At 2000 mg/kg/day, dyspnea, hypoactivity, sedation, staggering gait and/or pi1oerection were noted in both males and females. At 24 hours following the second treatment only piloerection persisted in males.

The mean values of MPE as well as the PE/NE ratio in the groups treated with the test item were considered as equivalent to those of the vehicle control group.

The mean values of MPE as well as the PE/NE ratio for the vehicle and positive controls were consistent with the historical data.

Cyclophosphamide induced a highly significant increase in the frequency of MPE, indicating the sensitivity of the test system under our experimental conditions.

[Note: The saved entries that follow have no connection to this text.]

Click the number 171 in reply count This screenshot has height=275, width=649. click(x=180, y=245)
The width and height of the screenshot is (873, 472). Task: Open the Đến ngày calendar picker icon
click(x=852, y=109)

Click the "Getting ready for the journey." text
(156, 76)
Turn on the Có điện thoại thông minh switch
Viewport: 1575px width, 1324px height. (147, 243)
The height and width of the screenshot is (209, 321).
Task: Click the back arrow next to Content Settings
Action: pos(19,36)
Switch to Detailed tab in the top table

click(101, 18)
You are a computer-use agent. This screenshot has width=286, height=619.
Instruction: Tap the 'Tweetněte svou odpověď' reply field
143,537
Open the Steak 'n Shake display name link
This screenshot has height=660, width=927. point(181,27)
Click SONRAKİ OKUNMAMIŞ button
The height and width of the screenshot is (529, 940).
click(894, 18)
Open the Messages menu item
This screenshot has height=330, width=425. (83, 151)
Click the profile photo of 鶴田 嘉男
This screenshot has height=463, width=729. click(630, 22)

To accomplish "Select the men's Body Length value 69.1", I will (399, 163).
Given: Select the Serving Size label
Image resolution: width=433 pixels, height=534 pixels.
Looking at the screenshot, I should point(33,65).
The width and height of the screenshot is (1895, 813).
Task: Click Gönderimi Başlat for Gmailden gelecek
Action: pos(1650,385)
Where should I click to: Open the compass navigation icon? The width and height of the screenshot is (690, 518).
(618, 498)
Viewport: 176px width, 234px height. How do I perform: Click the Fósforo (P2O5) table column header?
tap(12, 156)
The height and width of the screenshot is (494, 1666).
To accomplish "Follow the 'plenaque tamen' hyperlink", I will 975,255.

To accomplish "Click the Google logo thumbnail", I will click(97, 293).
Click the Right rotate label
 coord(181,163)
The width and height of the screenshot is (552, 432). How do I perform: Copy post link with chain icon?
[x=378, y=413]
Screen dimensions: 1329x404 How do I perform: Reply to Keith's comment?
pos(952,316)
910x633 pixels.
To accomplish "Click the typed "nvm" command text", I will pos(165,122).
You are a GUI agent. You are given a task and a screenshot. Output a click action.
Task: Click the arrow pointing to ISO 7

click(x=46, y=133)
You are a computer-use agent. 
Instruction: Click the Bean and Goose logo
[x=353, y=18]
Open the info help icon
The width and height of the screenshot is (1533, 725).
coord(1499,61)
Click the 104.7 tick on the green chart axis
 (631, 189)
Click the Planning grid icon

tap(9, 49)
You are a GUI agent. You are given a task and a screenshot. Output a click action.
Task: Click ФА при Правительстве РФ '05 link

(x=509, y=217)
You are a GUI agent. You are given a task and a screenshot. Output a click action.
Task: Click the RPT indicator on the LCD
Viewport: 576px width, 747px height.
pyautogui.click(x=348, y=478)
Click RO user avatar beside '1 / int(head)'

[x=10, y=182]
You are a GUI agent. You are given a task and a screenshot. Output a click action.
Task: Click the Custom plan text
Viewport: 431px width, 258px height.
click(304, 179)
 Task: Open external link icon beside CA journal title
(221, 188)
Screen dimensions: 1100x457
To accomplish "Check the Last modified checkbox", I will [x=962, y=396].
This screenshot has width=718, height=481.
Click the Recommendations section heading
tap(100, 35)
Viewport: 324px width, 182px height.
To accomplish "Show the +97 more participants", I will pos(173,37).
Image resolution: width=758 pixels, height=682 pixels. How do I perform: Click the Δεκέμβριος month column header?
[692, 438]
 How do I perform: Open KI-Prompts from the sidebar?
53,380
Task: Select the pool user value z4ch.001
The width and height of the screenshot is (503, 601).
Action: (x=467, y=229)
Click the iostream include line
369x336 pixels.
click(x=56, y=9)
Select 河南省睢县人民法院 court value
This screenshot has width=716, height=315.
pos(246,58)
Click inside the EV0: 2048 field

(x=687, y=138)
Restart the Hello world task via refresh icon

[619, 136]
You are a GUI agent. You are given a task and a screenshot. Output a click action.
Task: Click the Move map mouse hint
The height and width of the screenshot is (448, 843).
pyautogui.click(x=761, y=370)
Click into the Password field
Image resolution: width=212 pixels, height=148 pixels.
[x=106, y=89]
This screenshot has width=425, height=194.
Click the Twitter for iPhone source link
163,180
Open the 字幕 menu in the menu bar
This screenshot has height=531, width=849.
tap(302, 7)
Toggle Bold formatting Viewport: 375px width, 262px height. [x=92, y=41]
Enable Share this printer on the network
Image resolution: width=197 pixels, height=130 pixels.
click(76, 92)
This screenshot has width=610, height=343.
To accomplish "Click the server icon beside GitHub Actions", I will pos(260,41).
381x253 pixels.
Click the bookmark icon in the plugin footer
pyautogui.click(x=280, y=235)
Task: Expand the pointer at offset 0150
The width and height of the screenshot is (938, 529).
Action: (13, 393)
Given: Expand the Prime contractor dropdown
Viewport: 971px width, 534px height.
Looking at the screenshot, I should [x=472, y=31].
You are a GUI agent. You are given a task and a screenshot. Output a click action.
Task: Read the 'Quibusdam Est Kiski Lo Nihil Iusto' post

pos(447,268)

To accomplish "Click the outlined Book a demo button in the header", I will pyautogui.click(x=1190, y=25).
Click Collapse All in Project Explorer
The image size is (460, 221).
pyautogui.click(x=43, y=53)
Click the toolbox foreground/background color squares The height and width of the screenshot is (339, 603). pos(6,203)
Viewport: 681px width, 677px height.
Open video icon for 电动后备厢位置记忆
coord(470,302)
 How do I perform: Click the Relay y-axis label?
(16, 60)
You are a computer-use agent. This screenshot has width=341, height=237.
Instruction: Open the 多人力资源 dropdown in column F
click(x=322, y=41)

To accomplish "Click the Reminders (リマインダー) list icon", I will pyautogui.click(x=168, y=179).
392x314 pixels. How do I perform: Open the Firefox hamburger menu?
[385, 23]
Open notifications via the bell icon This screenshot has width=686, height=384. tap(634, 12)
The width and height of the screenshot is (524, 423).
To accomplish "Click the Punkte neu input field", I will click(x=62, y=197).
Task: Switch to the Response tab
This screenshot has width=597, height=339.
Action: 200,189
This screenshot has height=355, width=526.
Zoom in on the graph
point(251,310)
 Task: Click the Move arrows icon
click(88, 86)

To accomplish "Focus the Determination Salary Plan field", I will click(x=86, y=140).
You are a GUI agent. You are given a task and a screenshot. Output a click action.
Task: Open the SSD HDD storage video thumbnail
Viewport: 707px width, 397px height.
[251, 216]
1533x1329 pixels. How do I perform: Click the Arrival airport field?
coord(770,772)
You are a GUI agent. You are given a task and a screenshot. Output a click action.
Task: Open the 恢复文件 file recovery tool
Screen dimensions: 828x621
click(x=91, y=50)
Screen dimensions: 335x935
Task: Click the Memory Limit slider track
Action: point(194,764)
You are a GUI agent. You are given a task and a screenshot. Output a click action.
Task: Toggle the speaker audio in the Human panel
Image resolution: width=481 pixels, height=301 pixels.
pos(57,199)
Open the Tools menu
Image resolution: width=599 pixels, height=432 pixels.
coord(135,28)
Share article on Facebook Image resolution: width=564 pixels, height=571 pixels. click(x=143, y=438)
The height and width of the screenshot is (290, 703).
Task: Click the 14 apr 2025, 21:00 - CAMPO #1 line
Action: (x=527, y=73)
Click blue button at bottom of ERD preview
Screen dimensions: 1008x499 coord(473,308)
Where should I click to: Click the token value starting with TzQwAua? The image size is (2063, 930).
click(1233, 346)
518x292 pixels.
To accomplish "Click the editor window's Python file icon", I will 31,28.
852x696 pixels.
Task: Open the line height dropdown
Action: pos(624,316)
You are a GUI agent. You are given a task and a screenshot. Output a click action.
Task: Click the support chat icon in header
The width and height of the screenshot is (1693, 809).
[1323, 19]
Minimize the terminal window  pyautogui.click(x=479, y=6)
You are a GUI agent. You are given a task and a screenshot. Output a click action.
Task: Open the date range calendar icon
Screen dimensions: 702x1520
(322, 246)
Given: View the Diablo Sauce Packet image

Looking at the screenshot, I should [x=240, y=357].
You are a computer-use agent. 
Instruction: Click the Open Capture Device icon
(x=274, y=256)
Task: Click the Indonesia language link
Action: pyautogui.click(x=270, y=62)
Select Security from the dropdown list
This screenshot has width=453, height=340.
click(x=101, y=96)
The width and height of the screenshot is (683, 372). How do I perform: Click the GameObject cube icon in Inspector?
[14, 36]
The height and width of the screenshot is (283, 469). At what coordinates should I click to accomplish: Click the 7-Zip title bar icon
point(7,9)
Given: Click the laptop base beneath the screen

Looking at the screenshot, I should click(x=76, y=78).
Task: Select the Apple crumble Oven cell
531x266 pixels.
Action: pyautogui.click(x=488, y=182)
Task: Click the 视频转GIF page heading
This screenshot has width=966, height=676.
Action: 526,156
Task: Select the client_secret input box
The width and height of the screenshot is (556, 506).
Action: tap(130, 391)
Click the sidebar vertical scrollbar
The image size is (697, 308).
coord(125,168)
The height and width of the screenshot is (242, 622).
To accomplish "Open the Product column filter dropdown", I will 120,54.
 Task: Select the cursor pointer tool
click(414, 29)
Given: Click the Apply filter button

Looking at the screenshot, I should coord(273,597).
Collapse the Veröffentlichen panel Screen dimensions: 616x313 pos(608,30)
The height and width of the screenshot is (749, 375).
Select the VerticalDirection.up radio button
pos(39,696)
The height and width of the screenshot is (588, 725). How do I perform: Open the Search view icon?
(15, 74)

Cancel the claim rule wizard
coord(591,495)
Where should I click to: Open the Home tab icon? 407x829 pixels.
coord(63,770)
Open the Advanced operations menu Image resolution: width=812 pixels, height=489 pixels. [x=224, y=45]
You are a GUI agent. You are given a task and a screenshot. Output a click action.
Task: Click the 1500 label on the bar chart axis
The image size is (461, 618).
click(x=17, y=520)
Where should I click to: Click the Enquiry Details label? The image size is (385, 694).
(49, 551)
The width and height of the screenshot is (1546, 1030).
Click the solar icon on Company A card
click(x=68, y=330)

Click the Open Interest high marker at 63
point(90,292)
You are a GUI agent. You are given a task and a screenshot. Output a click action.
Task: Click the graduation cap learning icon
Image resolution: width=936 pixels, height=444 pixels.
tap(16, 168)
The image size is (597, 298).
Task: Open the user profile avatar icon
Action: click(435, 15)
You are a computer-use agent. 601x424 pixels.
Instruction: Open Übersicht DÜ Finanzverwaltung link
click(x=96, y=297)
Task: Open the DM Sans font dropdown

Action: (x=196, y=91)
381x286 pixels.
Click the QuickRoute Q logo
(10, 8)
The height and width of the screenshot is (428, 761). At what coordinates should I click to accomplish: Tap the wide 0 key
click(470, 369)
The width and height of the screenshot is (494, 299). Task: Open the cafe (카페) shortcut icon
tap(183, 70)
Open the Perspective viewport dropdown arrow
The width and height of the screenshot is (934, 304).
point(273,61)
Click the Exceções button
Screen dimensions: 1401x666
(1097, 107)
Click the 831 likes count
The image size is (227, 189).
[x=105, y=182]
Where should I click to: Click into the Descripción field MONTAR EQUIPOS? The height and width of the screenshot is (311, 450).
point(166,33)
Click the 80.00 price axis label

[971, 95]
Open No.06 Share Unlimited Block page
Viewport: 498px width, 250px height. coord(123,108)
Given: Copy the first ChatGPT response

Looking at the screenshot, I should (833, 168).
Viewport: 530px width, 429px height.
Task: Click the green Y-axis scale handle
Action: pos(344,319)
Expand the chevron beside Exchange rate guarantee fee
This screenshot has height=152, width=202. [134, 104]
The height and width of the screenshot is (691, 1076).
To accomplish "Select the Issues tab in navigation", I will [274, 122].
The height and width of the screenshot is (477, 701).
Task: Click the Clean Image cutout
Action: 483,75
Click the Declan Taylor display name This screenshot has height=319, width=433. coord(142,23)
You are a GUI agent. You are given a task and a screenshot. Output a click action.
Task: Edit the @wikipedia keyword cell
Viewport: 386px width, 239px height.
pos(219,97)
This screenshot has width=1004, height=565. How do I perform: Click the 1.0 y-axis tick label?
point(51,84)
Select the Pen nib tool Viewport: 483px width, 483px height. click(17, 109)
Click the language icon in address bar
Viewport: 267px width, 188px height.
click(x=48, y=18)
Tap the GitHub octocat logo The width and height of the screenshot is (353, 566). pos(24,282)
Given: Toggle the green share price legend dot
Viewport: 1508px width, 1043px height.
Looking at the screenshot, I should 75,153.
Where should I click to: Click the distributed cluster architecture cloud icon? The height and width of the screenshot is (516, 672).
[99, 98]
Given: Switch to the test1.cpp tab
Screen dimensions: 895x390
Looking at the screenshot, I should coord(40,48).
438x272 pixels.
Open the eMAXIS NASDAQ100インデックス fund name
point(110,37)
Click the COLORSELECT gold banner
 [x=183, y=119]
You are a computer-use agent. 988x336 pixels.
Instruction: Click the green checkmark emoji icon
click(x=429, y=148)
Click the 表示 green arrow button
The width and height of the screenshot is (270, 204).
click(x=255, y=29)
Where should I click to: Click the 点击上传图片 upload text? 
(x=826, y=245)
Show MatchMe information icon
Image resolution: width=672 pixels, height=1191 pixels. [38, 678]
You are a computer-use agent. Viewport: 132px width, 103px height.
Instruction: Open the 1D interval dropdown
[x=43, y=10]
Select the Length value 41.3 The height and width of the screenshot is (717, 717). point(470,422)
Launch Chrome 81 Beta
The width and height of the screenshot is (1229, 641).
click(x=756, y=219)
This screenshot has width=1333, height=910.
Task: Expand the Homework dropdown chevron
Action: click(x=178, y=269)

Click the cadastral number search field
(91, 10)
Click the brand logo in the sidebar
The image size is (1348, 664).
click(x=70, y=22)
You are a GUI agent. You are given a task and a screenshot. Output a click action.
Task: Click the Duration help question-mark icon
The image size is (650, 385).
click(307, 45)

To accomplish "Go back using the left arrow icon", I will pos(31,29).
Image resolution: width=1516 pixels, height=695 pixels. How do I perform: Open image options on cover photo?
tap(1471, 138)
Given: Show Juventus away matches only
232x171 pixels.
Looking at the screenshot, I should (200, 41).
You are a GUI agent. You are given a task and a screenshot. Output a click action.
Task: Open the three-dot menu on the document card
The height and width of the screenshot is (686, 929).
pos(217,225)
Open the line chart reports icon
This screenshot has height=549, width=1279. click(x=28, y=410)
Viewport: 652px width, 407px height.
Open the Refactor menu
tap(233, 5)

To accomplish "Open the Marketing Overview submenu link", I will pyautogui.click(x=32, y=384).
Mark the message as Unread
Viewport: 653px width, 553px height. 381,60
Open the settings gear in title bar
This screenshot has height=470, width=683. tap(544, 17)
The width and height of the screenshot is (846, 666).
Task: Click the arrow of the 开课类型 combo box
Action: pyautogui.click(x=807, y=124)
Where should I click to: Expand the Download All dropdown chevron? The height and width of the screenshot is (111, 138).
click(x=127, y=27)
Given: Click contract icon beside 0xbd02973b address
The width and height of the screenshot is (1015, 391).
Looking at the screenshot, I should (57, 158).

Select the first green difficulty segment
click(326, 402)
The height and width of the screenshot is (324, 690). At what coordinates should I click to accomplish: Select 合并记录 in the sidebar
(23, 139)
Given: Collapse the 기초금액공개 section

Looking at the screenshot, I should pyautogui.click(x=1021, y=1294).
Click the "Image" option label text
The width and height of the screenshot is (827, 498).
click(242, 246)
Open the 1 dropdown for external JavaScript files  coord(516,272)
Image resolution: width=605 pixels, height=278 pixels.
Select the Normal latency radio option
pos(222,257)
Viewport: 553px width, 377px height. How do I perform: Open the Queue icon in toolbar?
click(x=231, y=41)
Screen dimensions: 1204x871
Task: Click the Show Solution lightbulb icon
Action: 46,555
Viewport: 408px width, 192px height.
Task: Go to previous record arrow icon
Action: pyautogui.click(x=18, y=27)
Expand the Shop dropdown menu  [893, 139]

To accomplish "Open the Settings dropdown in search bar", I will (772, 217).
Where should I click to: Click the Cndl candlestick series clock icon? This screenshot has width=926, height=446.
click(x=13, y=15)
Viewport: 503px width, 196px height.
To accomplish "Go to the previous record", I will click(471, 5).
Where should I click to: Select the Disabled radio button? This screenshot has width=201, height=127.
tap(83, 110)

The study was therefore considered valid.

Under these experimental conditions, t-amyl 2-Ethylhexaneperoxoate did not induce any noteworthy increase in the number of micronucleated with structural chromosome aberration, both with and without S9 mix, in any experiment. 

In conclusion, t-amyl 2 -ethylhexaneperoxoated did not induce an increase in micronucleus mouse bone marrow when tested to 2000 mg/kg.

Endpoint conclusion
Endpoint conclusion:
no adverse effect observed (negative)

Additional information

Conclusion on genotoxicity:

In only one strain of the Ames test, a mutagenic effect was observed. These positive effect was not confirmed in the MLA. In addition the in vivo micronucleus test did not show any increase in micronucleus mouse bone marrow. Systemic effects were observed in the in vivo test, therefore the substance was considered as systemically available and the test is considered as adequate even if there was no PE/NE decrease. Regarding both in vitro and in vivo results, it is concluded that tert-amyl-2 ethylhexanoate does not induce genotoxic effects.


Justification for selection of genetic toxicity endpoint
Key study, Klimisch 1, in vivo data.

Short description of key information:
OECD 471: Ames positive only on TA 102 with S9 (Haadouk, 1999)
OECD 476: MLA negative (Salvador, 2012)
OECD 474: In vivo micronucleus test negative in mice (Haadouk, 1997)

Endpoint Conclusion: No adverse effect observed (negative)

Justification for classification or non-classification

According to EU directive 67/548/EEC and according to EU Regulation (EC) N0. 1272/2008 (CLP), tert-amyl peroxy-2-ethylhexanoate is not classified for genotoxicity.